Initial public offerings have managed to catch the fancy of both asset management companies as well as investors. But the recent slew of IPOs is more of the 'unconventional' type vis-à-vis the plain vanilla ones.
Mid-cap funds, flexi-cap funds and sector funds have been hitting the markets like never before. But do investors really understand how different these funds are from the ones currently in existence?
In this article, we have evaluated the various options available to the investor based on market capitalisation. Market capitalisation is defined as number of shares outstanding multiplied by the current share price.
Large cap funds
Large cap funds invest their money primarily in companies, which have a sizable market capitalisation. 'Sizable' is defined differently by different fund houses. This is usually mentioned in the fact sheets for the investor's benefit. For instance, in its recent IPO (Franklin Flexi Cap), Franklin Templeton defined large caps as companies with a market capitalisation in excess of Rs 1,500 crores (Rs 15 billion). Companies below this threshold were categorised as mid/small caps. Investing in large caps is a lower risk return proposition (vis-à-vis mid cap stocks), because such companies are usually widely researched and information is widely available.
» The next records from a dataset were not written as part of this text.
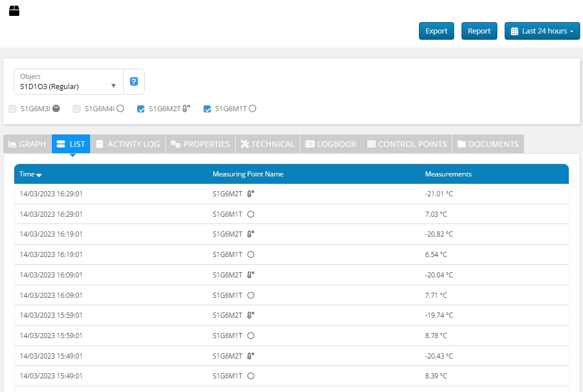Click circle icon beside S1G6M1T checkbox

click(x=253, y=109)
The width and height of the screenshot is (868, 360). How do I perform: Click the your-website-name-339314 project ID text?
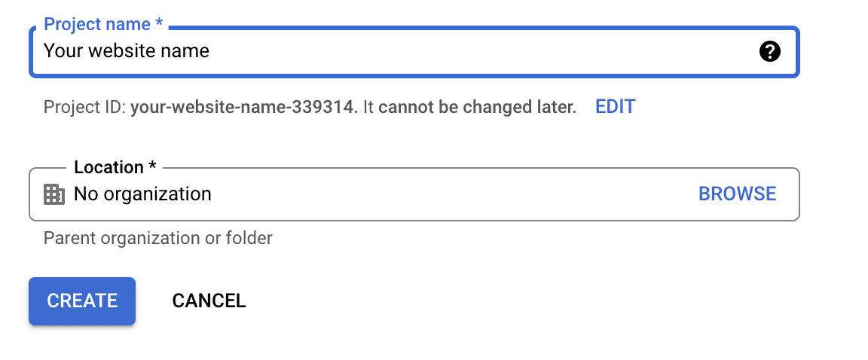[243, 107]
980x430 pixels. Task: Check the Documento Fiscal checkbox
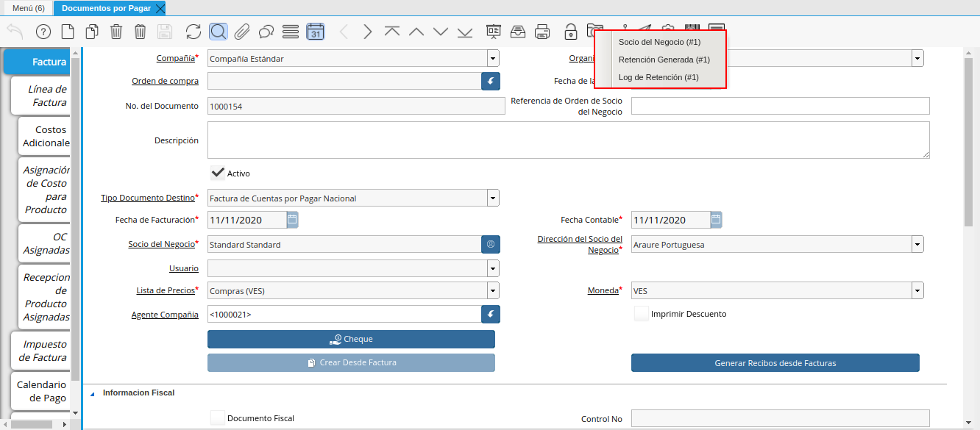[x=218, y=418]
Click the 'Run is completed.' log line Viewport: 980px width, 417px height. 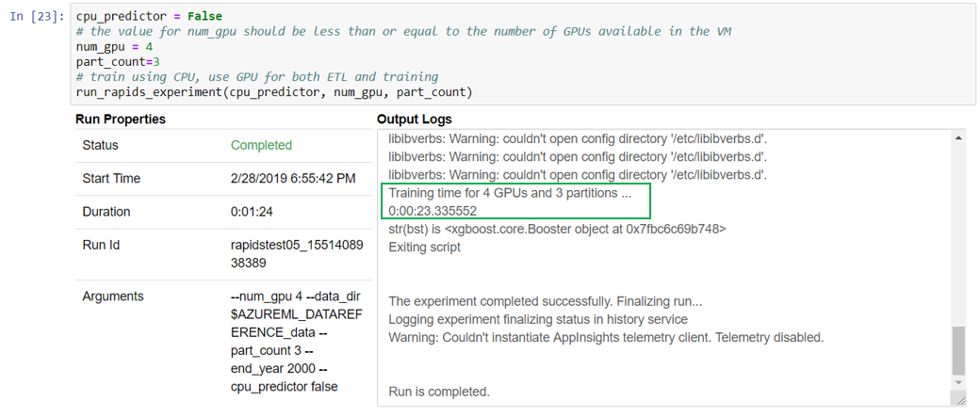point(439,392)
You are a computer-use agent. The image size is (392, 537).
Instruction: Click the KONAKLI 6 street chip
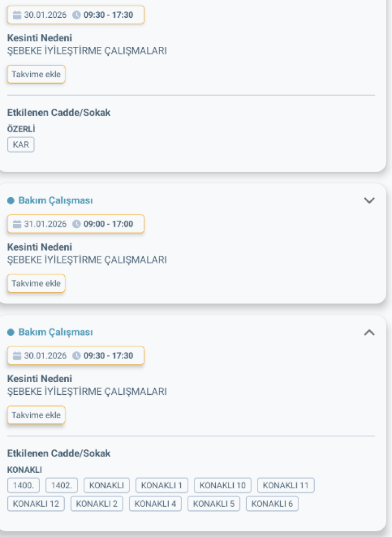click(272, 504)
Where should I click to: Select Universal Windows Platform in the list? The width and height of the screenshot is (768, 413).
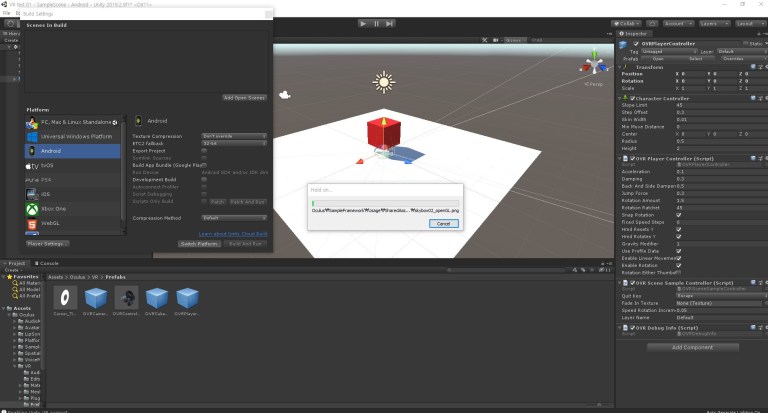tap(70, 136)
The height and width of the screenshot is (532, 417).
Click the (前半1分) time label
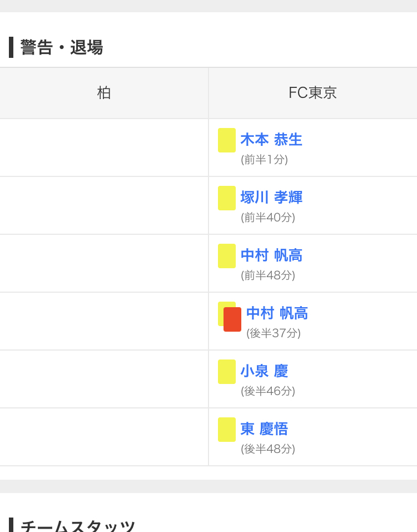click(265, 160)
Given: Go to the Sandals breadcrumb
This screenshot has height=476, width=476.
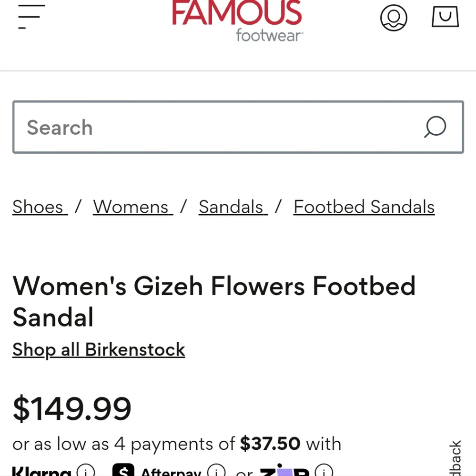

HDFC Top 200 Fund, Franklin India Bluechip Fund, HSBC Equity Fund for instance, invest predominantly in large caps.
Get the leading large cap funds over here.
Mid cap funds
These funds invest in companies that have a lower market capitalisation than the large caps. For instance, Sundaram Mutual Fund defines mid caps as stocks with a market capitalisation of less than Rs 1800 crores (Rs 18 billion). However, this level varies from fund house to fund house.
As with large caps, BSE (BSE Mid Cap 200) and S&P CNX (S&P CNX Mid Cap 200) have designed their own indices for mid cap stocks. Many mid cap funds benchmark their performance against these indices, which also serves as a reliable investment universe for their own funds.
Investments in mid caps are a riskier proposition as compared to investments in large cap funds. There are several reasons for the same. One, the mid cap companies are usually under-researched. Two, such companies tend to be illiquid as they have a smaller market capitalisation. This in turn leads to above-average volatility. Fund managers often find it difficult to exit these stocks in a falling market or enter when interest in the stock is building up.
The upside -- the fund can generate a superior return as mid cap stocks have the potential to give a higher return vis-à-vis large cap companies. This is mainly because many of these companies are in a growth phase as opposed to large caps that have attained relative stability. In fact, a mid cap stock could well graduate to a large cap over the years giving the investor a significant return on his investment. Franklin India Prima Fund, Magnum Global Fund, Sundaram Select Mid Cap fund are some examples of mid cap funds.
Small cap funds
As the name suggests, small cap funds invest in companies with a smaller market capitalisation. In its recently concluded IPO (Sundaram SMILE) -- Sundaram Mutual Fund defined small caps as stocks with a market capitalisation of less than Rs 200 crore (Rs 2 billion). Investing in small cap funds is fraught with considerable risk.
To begin with, small cap companies in most cases are just evolving. Again, as with mid caps, information on small caps is not easily available so these companies are under-researched or maybe not researched at all. So we are contending with a relatively unknown entity here. However, the risk-return trade-off is much higher vis-à-vis large caps and mid caps.
Currently this is a niche segment as there is no fund investing purely in small cap stocks. Sundaram SMILE is probably the first small cap fund of its kind.
Multi/Flexi-cap fundsJust about every second mutual fund IPO these days is a multi/flexi cap fund. The fund manager has the mandate to shift across market capitalisations depending on the growth opportunity. This is generally dictated by the 'flavour of the day' i.e. which sector is driving growth at a given time or which market segment (market capitalisation) is witnessing the latest rally.
But generally, there's a ceiling on how far the fund manager can go in a particular market segment or sector. This helps in keeping the portfolio relatively diversified and mitigate risks. In terms of risk-return trade-off, these funds are positioned between large caps and mid caps.
Some multi cap funds include -- DSP ML Opportunities, Tata Equity Opportunities, Principal Resurgent India Fund.
To put things in perspective, none of the abovementioned funds can be classified as good or bad investment options. It depends on the risk appetite of the investor as well as how well-informed he is about a particular sector, market segment and companies within that segment. Therefore, it makes sense for an investor to diversify his mutual fund portfolio and include various types of funds without deviating from one's risk profile.